Eis uma crença difícil de entender. Para não me sentir responsável pela morte de uma criança, luto na Justiça em favor da morte
de duas.
Essa atitude, aparentemente
submissa à fé católica, talvez seja
muito ímpia. Num certo sentido,
significa omitir-se de salvar alguém para que a culpa fique toda
nas costas do Criador. É como se
minha omissão não fosse um ato
de vontade. "Se as duas morrerem, não é culpa minha; Ele é
quem quis."
Por outro lado, imagino o que
aconteceria com a sobrevivente se
os pais, ultracatólicos, resolvessem seguir o conselho médico.
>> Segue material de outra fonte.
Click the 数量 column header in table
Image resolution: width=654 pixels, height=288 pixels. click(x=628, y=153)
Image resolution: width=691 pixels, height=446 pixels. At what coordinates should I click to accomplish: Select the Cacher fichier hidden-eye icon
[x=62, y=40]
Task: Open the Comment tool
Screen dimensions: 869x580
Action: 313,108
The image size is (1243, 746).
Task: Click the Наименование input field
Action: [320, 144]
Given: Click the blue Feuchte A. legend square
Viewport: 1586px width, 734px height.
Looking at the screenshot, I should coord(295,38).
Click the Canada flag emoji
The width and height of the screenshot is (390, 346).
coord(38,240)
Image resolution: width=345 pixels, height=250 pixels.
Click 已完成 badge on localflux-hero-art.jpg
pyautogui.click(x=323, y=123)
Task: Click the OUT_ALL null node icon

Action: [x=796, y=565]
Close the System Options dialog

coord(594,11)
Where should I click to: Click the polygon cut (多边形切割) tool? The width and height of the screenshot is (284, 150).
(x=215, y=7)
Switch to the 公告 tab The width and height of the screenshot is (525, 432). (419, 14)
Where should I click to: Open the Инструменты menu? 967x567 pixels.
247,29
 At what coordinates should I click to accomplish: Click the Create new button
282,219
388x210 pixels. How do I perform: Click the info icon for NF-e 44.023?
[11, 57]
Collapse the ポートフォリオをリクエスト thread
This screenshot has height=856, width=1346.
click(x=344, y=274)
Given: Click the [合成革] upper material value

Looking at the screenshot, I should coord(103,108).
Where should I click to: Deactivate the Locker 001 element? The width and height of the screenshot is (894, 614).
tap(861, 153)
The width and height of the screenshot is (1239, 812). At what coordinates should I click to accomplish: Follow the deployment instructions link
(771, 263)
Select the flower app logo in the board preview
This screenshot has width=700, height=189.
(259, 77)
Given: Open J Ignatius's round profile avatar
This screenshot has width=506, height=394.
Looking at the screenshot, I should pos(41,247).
A
pobre menina com certeza passaria o resto da vida sendo culpada
pela morte da irmã.
Algum bode expiatório, de
qualquer modo, teria de ser encontrado face à desgraça natural
desse nascimento.
Fico me perguntando em que
medida o sentimento religioso
não deriva, afinal, da necessidade
de um bode expiatório qualquer.
Menos do que prover uma explicação para o mal, para o imprevisto, para o absurdo, o que interessa é personalizar o inexplicável, pôr a chave do mistério nas
mãos de alguém cujos desígnios
estão fora de nosso alcance.
A ciência tende, é claro, a aumentar as responsabilidades do
ser humano. Impõe decisões específicas -separamos Mary de Jodie? Faço ou não faço uma operação de alto risco em fulano? Tenho ou não tenho esse bebê? Traz
não só a possibilidade de um erro
técnico, mas também implica
maior solidão na hora de decidir,
sem segurança real sobre o acerto
de cada decisão.
Provavelmente é por ser contra
essa liberdade, e não tanto em
função de dogmas a respeito da
alma e da vida, que a Igreja Católica vai ficando cada vez mais
avessa aos desenvolvimentos da
biologia. Claro que tende a isolar-se com isso, presa a posições cada
vez mais insustentáveis.
O exemplo da camisinha, entre
todos, é o mais eloquente. A birra,
a obsessão do Vaticano nesse caso
chega ao ridículo, e parece que
não usar preservativo se torna
um princípio tão fundamental
quanto o da Santíssima Trindade.
Desconheço se há alguma instrução papal contra a cirurgia
plástica, mas bem que deveria haver, pois em geral se considera
que a vaidade é um pecado ainda
mais grave do que a luxúria.
Como se todo ato sexual sem
vistas à procriação fosse necessariamente luxurioso... O Vaticano
chega a extremos: um documento
de 1994 discute se um católico, separado da mulher e vivendo com
outra, pode comungar. Sim. Desde que, ao se confessar diante do
padre, manifeste seu total arrependimento pelo segundo matrimônio. Deve então se separar da
segunda mulher? Não, se isso implicar prejuízo para os filhos etc.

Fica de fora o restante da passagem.